REQUIREMENT –
Restate word for word the lines of the entries below, starting with the line that holds "You are a computer-use agent. Image" and ending with the line that holds "Task: View success", and no others.

(Stored dataset items)

= Beginning of Section =

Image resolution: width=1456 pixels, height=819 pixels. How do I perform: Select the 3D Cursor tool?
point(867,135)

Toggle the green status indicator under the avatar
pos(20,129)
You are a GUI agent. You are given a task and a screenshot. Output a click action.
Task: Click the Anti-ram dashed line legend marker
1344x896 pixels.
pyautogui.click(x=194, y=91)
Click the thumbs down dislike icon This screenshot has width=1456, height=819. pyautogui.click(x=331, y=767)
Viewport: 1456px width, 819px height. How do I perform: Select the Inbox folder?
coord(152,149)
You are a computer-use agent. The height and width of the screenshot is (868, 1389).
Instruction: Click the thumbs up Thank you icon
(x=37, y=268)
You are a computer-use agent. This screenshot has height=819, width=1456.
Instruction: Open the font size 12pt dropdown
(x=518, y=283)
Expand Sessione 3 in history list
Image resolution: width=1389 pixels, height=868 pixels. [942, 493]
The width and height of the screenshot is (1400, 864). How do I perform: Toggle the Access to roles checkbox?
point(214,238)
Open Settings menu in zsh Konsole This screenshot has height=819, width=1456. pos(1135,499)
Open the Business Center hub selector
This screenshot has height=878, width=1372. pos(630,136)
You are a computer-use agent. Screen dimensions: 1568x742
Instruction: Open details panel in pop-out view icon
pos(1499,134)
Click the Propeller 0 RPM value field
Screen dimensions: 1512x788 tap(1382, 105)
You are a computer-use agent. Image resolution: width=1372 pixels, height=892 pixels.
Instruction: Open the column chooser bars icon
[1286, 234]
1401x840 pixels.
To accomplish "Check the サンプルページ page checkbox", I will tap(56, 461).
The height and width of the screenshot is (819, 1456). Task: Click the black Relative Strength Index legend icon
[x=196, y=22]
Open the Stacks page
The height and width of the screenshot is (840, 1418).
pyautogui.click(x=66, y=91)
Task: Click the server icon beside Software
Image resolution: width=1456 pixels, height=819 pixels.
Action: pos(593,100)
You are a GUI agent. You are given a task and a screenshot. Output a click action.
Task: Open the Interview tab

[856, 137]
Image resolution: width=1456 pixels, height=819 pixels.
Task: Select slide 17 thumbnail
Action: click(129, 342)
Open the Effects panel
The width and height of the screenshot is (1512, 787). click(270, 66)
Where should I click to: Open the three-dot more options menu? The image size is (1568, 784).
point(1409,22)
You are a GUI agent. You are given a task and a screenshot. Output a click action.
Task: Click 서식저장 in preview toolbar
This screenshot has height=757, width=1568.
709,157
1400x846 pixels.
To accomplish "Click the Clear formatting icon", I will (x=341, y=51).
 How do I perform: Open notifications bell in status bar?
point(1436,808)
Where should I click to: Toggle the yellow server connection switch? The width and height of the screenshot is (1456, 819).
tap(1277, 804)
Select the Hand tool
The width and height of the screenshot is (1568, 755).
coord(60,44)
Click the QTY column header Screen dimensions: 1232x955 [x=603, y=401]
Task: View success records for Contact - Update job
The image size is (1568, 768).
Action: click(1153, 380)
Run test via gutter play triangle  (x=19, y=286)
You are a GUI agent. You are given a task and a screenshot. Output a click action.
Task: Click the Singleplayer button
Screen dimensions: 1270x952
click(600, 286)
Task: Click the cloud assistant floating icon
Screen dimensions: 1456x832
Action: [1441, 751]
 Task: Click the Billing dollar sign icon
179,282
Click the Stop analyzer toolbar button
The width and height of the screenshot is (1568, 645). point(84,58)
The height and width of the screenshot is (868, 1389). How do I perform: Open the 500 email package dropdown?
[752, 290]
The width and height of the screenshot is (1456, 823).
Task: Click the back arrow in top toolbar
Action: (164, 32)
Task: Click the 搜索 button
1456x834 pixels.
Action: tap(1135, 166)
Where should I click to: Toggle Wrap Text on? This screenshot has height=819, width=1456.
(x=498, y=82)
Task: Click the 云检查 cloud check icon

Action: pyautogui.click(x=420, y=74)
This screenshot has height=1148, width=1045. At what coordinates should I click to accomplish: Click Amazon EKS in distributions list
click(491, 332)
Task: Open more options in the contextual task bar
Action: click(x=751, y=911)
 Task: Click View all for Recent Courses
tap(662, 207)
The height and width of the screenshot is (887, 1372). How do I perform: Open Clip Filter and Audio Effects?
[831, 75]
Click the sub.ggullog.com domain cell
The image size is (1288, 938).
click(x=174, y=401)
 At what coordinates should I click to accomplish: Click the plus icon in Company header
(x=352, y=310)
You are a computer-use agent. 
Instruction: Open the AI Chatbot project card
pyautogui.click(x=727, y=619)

= End of Section =

ANSWER AREA –
You are a computer-use agent. Image resolution: width=1372 pixels, height=892 pixels.
Instruction: Open the column chooser bars icon
[1286, 234]
1401x840 pixels.
To accomplish "Check the サンプルページ page checkbox", I will tap(56, 461).
The height and width of the screenshot is (819, 1456). Task: Click the black Relative Strength Index legend icon
[x=196, y=22]
Open the Stacks page
The height and width of the screenshot is (840, 1418).
pyautogui.click(x=66, y=91)
Task: Click the server icon beside Software
Image resolution: width=1456 pixels, height=819 pixels.
Action: pos(593,100)
You are a GUI agent. You are given a task and a screenshot. Output a click action.
Task: Open the Interview tab

[856, 137]
Image resolution: width=1456 pixels, height=819 pixels.
Task: Select slide 17 thumbnail
Action: click(129, 342)
Open the Effects panel
The width and height of the screenshot is (1512, 787). click(270, 66)
Where should I click to: Open the three-dot more options menu? The image size is (1568, 784).
point(1409,22)
You are a GUI agent. You are given a task and a screenshot. Output a click action.
Task: Click 서식저장 in preview toolbar
This screenshot has height=757, width=1568.
709,157
1400x846 pixels.
To accomplish "Click the Clear formatting icon", I will (x=341, y=51).
 How do I perform: Open notifications bell in status bar?
point(1436,808)
Where should I click to: Toggle the yellow server connection switch? The width and height of the screenshot is (1456, 819).
tap(1277, 804)
Select the Hand tool
The width and height of the screenshot is (1568, 755).
coord(60,44)
Click the QTY column header Screen dimensions: 1232x955 [x=603, y=401]
Task: View success records for Contact - Update job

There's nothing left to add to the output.